Opinions

Beijing misreads the budget Tea Leaves



China’s expansionary budget, announced on Wednesday with an annual growth target of 5%, is designed to cushion the economy from US tariffs while pumping up domestic demand. Yet, it does little to encourage household consumption, weak on account of a disorderly post-Covid recovery and an overleveraged property market. The emphasis remains on manufacturing, including indigenous defence production, which is unlikely to trim its trade surplus with the rest of the world. Rebalancing between investment (a fifth higher than the global average) and consumption (a fifth lower) requires deeper economic reorganisation that Beijing acknowledges as necessary, but is yet to commit to. Chinese social security lags as military expenditure gains traction.

Combination of trade and strategic dominance makes China an unlikely counterweight to a protectionist US. Trade and geopolitical risks have escalated since Trump assumed office, and the second-order outcome of reciprocal US tariffs is Chinese overproduction. US tariffs on Chinese goods will rise further and China’s exports will be diverted to Europe and Asia. Countries running export surpluses with the US will have to reduce them while protecting themselves against China’s oversupply. This will reorder global trade in favour of the US, but not to the extent of denting Chinese exports. Slowing global growth and rising inflation will, of course, take a toll on the world’s two biggest economies.

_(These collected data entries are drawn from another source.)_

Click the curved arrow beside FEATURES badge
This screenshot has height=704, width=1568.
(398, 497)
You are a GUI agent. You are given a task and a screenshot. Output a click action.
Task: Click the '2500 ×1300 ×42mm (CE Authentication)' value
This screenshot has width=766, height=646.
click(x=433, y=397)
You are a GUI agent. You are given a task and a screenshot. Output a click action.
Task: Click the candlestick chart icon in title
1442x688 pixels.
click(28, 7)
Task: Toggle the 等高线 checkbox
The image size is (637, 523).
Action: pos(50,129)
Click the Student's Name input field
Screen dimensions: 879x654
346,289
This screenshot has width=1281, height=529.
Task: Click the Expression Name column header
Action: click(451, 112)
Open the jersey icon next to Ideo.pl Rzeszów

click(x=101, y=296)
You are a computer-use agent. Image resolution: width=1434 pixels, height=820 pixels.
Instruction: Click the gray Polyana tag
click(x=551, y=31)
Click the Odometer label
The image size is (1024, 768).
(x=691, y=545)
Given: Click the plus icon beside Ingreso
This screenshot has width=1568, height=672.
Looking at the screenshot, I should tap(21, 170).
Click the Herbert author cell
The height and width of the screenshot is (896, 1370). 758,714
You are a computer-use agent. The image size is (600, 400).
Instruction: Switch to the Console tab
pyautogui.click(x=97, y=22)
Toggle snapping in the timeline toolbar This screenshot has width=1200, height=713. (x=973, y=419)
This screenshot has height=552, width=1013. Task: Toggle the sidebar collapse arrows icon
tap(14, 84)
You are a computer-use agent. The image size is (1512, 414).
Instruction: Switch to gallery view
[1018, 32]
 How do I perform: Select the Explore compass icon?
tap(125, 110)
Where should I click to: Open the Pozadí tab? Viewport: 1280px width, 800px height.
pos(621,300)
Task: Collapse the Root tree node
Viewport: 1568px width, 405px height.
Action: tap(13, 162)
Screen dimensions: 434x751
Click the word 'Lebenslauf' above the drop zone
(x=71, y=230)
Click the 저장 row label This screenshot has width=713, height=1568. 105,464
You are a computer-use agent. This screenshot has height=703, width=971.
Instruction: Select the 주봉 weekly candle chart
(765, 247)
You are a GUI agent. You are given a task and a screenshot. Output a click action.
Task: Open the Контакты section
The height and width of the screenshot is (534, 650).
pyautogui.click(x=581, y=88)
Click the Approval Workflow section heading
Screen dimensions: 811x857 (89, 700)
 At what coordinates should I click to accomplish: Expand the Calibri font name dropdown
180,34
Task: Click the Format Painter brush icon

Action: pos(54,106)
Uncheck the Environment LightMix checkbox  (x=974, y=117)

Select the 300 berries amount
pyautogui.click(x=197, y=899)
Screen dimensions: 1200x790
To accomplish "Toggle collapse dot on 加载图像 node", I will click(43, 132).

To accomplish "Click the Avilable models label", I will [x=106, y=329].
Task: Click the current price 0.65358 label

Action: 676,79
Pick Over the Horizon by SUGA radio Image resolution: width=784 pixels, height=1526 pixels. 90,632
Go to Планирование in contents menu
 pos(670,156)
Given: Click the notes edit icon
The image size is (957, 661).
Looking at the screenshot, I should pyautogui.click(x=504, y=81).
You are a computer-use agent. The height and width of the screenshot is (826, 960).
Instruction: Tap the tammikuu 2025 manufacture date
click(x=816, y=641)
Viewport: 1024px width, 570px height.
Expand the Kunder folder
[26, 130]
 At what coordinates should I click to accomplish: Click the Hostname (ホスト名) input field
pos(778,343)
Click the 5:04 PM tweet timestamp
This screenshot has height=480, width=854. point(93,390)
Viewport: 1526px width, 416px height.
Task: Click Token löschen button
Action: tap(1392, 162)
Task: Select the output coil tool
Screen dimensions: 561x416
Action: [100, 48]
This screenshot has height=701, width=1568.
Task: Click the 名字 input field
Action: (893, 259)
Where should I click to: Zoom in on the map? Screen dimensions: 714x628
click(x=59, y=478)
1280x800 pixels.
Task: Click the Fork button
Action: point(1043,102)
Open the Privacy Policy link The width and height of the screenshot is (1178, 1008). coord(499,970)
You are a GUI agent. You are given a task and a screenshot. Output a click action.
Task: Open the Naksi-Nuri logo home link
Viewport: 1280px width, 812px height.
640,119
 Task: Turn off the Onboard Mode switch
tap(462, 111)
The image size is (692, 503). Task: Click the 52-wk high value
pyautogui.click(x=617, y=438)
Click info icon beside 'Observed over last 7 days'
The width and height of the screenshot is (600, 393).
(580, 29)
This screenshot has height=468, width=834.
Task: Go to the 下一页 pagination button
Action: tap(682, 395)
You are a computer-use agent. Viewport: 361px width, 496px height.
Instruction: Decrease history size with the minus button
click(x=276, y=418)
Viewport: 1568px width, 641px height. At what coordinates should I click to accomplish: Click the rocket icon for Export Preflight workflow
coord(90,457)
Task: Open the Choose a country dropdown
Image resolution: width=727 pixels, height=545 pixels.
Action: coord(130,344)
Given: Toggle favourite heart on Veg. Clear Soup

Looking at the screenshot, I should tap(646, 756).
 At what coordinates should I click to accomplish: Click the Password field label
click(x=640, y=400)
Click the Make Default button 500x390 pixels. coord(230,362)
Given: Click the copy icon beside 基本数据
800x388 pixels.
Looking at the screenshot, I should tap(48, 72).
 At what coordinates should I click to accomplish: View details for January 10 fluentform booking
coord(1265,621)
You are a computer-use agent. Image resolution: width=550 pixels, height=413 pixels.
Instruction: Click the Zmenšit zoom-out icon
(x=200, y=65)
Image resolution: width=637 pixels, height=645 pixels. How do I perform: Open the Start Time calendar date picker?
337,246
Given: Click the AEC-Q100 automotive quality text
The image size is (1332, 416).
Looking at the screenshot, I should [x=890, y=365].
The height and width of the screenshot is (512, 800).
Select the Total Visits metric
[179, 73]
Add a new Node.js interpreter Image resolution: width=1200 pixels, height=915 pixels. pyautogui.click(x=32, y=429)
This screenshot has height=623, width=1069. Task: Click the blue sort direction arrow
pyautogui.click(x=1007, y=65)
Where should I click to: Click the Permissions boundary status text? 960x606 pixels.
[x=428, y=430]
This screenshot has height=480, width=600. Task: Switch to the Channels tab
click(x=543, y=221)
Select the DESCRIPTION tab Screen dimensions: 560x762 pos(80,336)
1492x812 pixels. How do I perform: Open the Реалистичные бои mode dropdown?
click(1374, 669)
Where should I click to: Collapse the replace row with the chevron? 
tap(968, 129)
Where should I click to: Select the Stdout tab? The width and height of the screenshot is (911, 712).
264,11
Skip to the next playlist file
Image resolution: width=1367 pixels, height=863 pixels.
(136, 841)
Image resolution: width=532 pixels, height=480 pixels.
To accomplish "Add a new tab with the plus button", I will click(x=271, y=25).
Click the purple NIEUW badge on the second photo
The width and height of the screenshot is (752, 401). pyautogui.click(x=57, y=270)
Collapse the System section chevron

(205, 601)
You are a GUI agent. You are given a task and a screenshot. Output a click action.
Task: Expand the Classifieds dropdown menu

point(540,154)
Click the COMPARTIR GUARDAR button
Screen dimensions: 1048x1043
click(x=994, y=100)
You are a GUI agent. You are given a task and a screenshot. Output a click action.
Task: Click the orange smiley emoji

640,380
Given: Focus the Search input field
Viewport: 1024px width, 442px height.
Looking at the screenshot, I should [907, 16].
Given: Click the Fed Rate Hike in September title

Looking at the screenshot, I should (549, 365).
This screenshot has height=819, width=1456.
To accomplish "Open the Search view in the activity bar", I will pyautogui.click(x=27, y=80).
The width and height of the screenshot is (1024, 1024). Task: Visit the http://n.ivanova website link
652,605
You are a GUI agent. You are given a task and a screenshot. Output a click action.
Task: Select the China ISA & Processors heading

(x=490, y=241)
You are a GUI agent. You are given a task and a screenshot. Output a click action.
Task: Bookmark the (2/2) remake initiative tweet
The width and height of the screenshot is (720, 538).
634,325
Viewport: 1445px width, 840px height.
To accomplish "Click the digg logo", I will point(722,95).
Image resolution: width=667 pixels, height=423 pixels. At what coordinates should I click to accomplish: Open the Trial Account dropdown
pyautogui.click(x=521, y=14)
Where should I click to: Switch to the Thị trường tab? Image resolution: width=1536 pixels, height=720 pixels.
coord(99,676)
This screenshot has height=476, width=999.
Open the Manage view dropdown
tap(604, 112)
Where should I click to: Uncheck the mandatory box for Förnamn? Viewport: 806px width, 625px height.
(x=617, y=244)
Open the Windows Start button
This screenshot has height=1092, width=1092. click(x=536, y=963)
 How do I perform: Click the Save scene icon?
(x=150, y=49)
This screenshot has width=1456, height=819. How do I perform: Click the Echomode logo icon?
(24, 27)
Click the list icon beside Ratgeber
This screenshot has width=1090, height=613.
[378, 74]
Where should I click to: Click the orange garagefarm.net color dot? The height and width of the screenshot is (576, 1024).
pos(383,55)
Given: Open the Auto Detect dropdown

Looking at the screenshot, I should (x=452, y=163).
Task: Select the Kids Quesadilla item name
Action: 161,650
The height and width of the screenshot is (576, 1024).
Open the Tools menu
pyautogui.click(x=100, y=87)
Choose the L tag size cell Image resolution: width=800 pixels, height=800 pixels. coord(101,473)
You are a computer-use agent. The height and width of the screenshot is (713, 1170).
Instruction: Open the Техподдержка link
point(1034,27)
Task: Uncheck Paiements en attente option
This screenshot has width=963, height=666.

The US and Chinese economies require some degree of synchronisation as they seek to rebalance themselves. The US need for investment is a mirror image of China’s need to consume more. If these economies try to set things right on their own, they are bound to unsettle the global economic order. US engagement with China made it the factory to the world. Disengagement through a ‘China Plus One’ strategy for global manufacturing value chains would be an orderly process over trade wars. The rest of the world certainly benefits if Americans make what they buy, and the Chinese buy what they make.